◆ **WHAT TO PRODUCE**
Only the lines from the one holding "Instruction: Tap the" through the end of the records below are to be reproduced exactly, and pictures are to be omitted.

:: GIVEN RECORDS

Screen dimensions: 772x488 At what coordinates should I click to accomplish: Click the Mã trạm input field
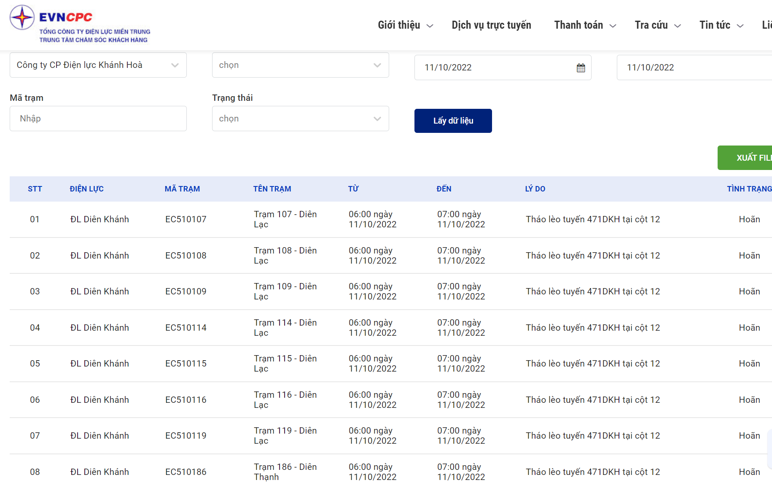[98, 119]

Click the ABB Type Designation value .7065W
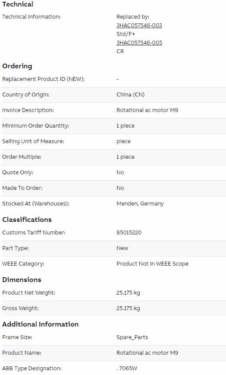click(x=127, y=369)
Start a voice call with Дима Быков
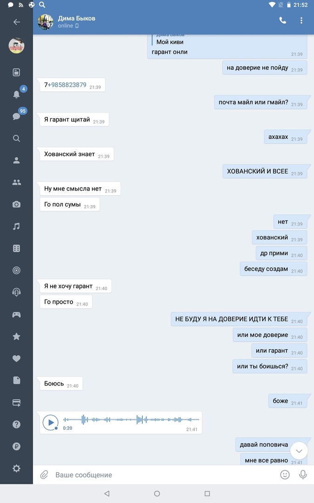The width and height of the screenshot is (314, 503). [283, 20]
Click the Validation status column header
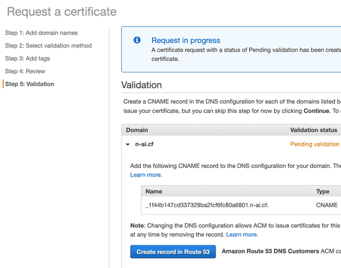341x268 pixels. [x=314, y=130]
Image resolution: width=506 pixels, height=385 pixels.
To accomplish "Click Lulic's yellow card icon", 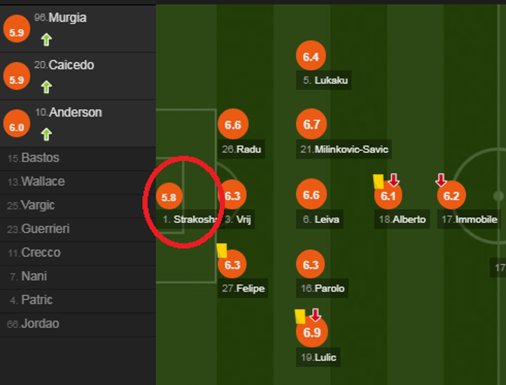I will 300,316.
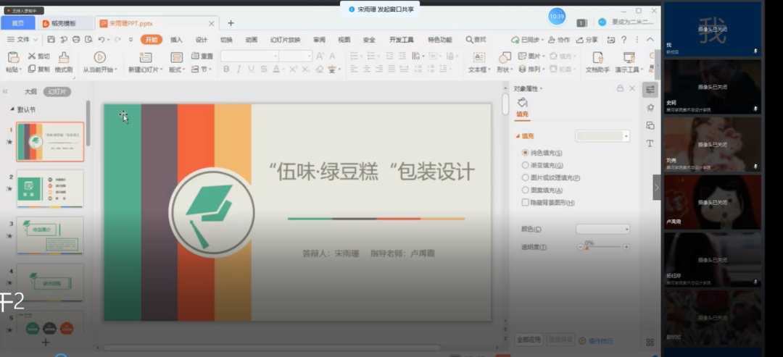Enable Hide background graphics (隐藏背景图形) checkbox

526,203
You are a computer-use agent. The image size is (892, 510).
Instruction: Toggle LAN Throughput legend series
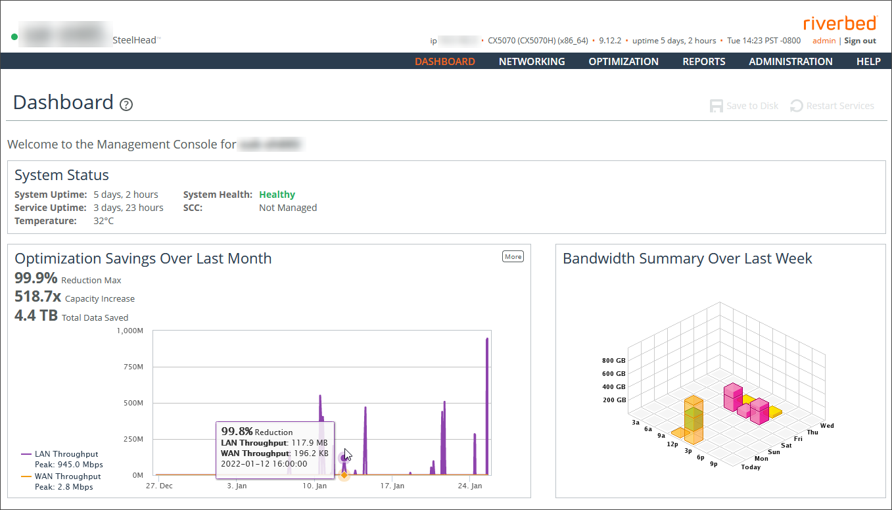(65, 454)
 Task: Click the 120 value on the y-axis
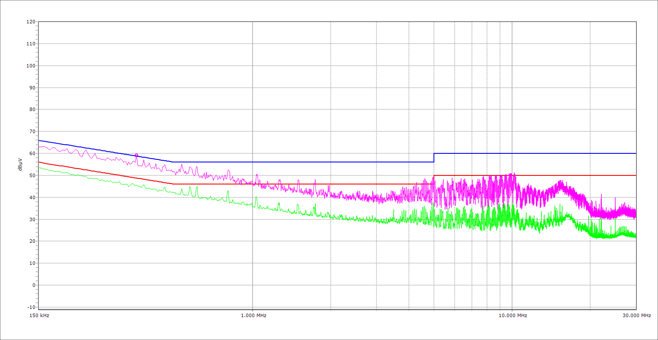tap(31, 22)
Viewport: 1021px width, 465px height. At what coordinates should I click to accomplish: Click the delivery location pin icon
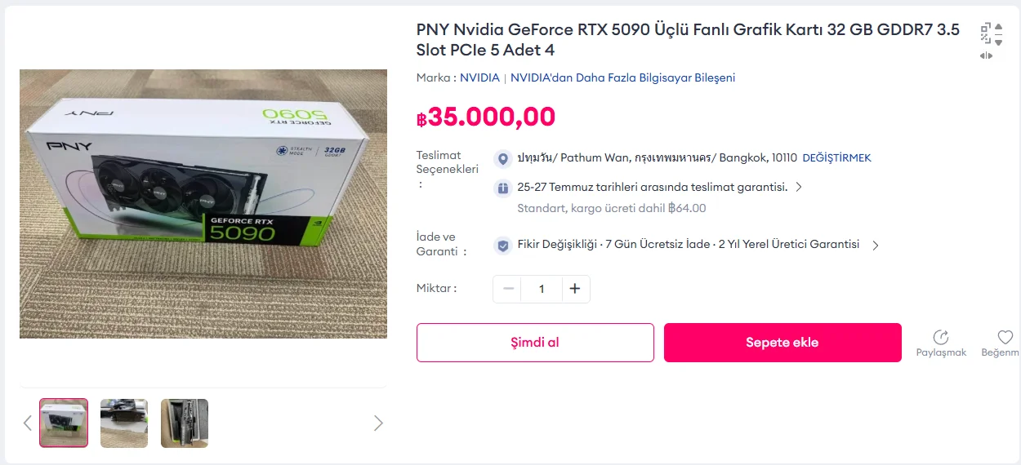tap(502, 158)
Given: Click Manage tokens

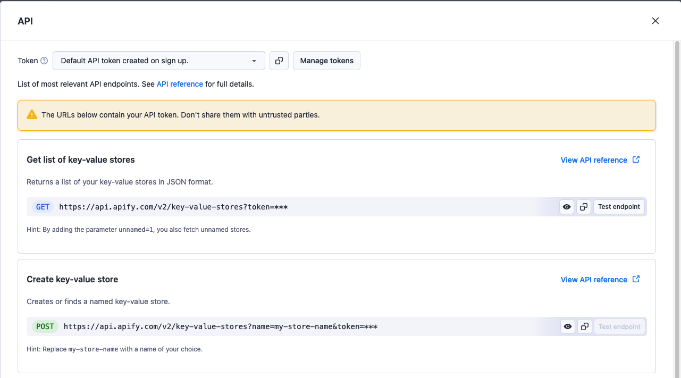Looking at the screenshot, I should pyautogui.click(x=326, y=61).
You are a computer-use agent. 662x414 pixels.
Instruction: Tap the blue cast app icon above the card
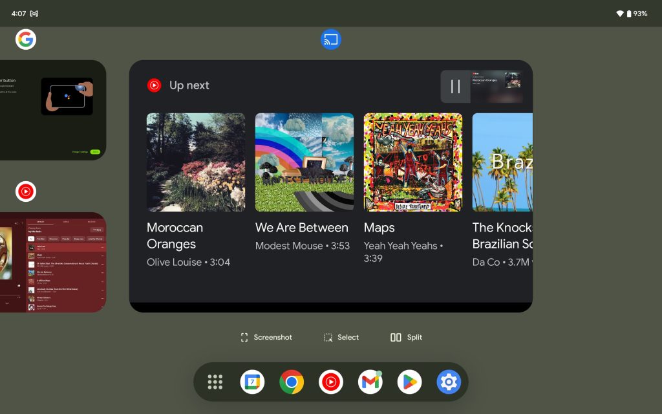331,39
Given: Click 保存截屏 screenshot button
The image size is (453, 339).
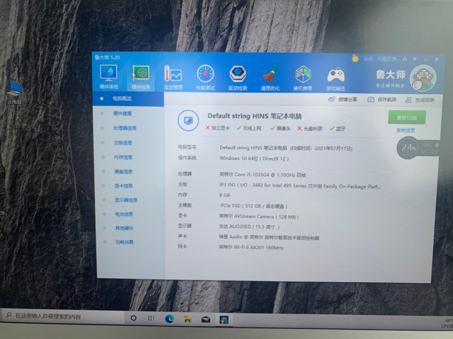Looking at the screenshot, I should pyautogui.click(x=382, y=100).
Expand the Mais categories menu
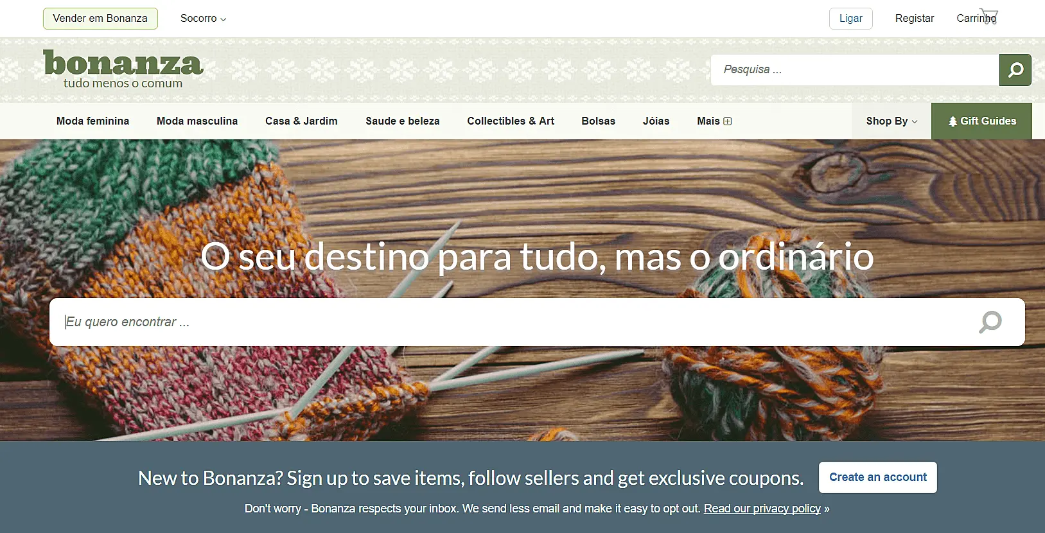 point(714,121)
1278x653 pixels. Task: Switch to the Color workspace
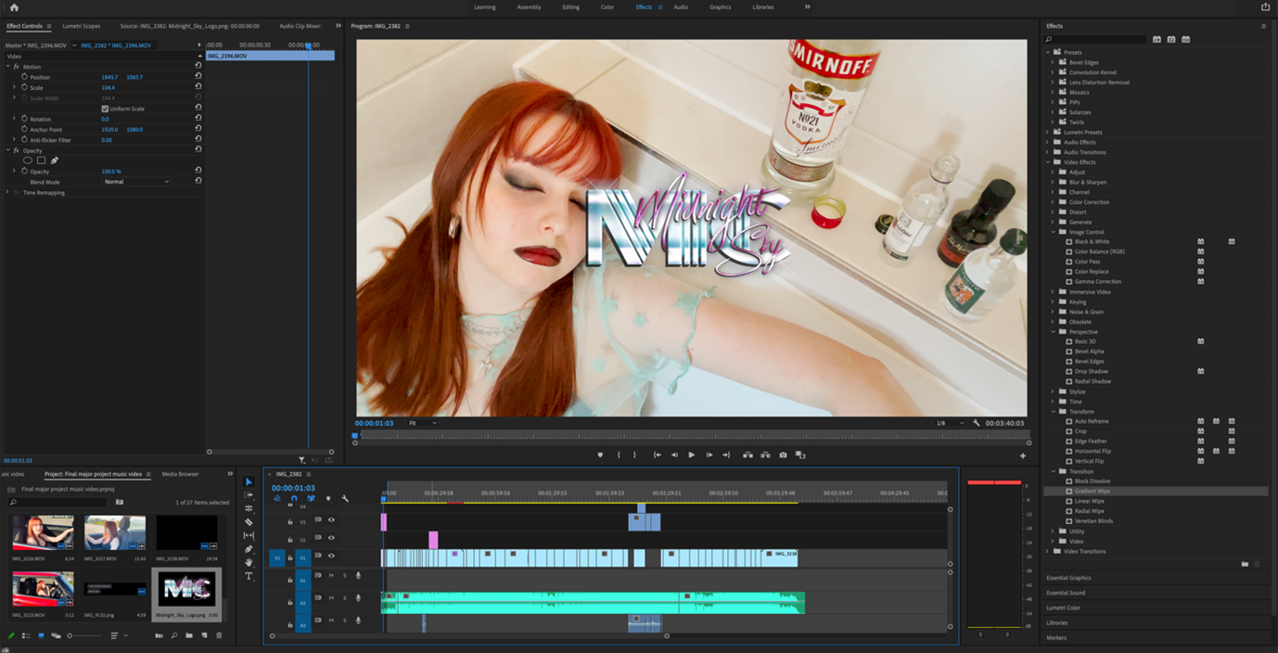coord(607,7)
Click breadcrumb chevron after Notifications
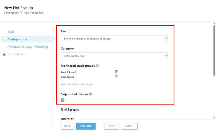 pyautogui.click(x=21, y=13)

::::

◆ **THE ANSWER**
Instruction: Tap the blue cast app icon above the card
331,39
Given: Click 保存截屏 screenshot button
The image size is (453, 339).
Looking at the screenshot, I should pyautogui.click(x=382, y=100).
Expand the Mais categories menu
 point(714,121)
1278x653 pixels. Task: Switch to the Color workspace
coord(607,7)
Click breadcrumb chevron after Notifications
 pyautogui.click(x=21, y=13)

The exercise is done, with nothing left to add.